◆ **To do**
Continue the forum thread on Big-O notation from its last post, keeping to the same technical register.

◆ **Page extract**
——————

The math of Big-O isn't that hard and the article while having good intentions misses the point. Big-O is about asymptotic behaviour and the graphs are misleading in that regard (well, they're simply wrong, not misleading). There are algorithms where if you just look at the Big-O you'd think one has faster run time than the other but because the constants fall out that wouldn't be the case for any practical problem size.
What O(N) means is there is some large enough number where the run-time (edit: or any function really) is bounded by a constant times the input size for any input size larger than that number (see, math, not hard). That constant may be so large that an O(N^2) may be a better solution for any practical purpose.
EDIT: As an example of this we can look at two multiplication algorithms, Karatsuba and Schönhage–Strassen, the latter having better asymptotic performance but that really kicks in once you have large enough numbers (100,000 digits or so). ( http://en.wikipedia.org/wiki/Sch%C3%B6nhage%E2%80%93Strassen... )
He's saying that big O only matters for big input sizes, because big O is specifically about the algorithm's asymptotic performance, which means its performance for a large value of n. If you have a small value of n then the other constant time operations in the algorithm may affect the running time more.
n^2 is less than n^3 right?
But is 2 * n^2 + 100 less than n^3?
Depends on how big n is, right?
Big O notation just assumes that n is big enough to make the answer "yes."
More or less, yes. What he is saying is that there is a constant hidden in the big O. Say, we have two algorithms A and B with a runtime that can be bounded by the functions a(n) = 1000n^2 and b(n) = 0.001n^3 respectively. Hence a ∈ O(n^2) and b ∈ O(n^3). So the first algorithm A is clearly faster asymptotically. However, suppose we have input sizes of around n=50000, it actually turns out that algorithm B is faster because g(50000) < f(50000). This is because of the constant that is hidden in the big O. For sufficiently large n however (n > 10000000 in this case), algorithm A will always be faster.
A good implementation could check problem sizes beforehand and chose the algorithm accordingly.

——————

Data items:
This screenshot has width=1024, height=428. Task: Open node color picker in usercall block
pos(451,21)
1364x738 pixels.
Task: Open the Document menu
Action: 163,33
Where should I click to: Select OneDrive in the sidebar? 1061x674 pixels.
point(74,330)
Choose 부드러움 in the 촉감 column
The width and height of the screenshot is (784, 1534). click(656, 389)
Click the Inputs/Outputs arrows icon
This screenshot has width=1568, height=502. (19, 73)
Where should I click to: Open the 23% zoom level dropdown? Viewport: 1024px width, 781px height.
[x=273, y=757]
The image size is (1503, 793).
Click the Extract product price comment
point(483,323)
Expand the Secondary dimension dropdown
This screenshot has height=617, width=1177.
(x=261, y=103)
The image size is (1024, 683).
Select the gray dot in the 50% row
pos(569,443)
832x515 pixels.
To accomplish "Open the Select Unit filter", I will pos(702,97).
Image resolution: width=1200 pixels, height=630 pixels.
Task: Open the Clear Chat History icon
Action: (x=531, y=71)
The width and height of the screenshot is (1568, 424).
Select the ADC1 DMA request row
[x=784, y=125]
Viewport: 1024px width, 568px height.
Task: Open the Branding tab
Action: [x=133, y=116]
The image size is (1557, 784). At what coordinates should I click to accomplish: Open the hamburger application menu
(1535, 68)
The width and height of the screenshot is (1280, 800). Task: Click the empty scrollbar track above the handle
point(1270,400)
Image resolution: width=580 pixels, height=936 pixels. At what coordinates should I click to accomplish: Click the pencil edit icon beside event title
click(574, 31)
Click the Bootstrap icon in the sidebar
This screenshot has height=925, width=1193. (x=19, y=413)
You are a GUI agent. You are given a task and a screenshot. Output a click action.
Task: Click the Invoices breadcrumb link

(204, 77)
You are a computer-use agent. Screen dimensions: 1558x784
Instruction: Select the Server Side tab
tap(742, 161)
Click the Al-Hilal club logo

——————

◆ **Response to the exercise**
What I don't agree with is that "big O only matters for big input sizes". Big is not really a well-defined term. The problem here is that "big" depends entirely on the algorithms. It might also be n > 10. There's nothing in the definition of the landau symbols that prevents that.
The definition of a "big" input size is somewhat circular, yes.
"The big O performance of an algorithm only matters for a sufficiently large value of n."
"Define a sufficiently large value of n."
"Large enough that the big O performance of the algorithm starts to matter more than the coefficients of n and constant time operations."
So yes, that could be 10 or 10 million depending on the nature of the problem, the constants and coefficients of the algorithm, the language, the hardware, etc etc. You could have an algorithm that takes factorial time but maybe you're only using it in a problem domain where n is always < 10 so you'll probably never notice or care that it's O(n!)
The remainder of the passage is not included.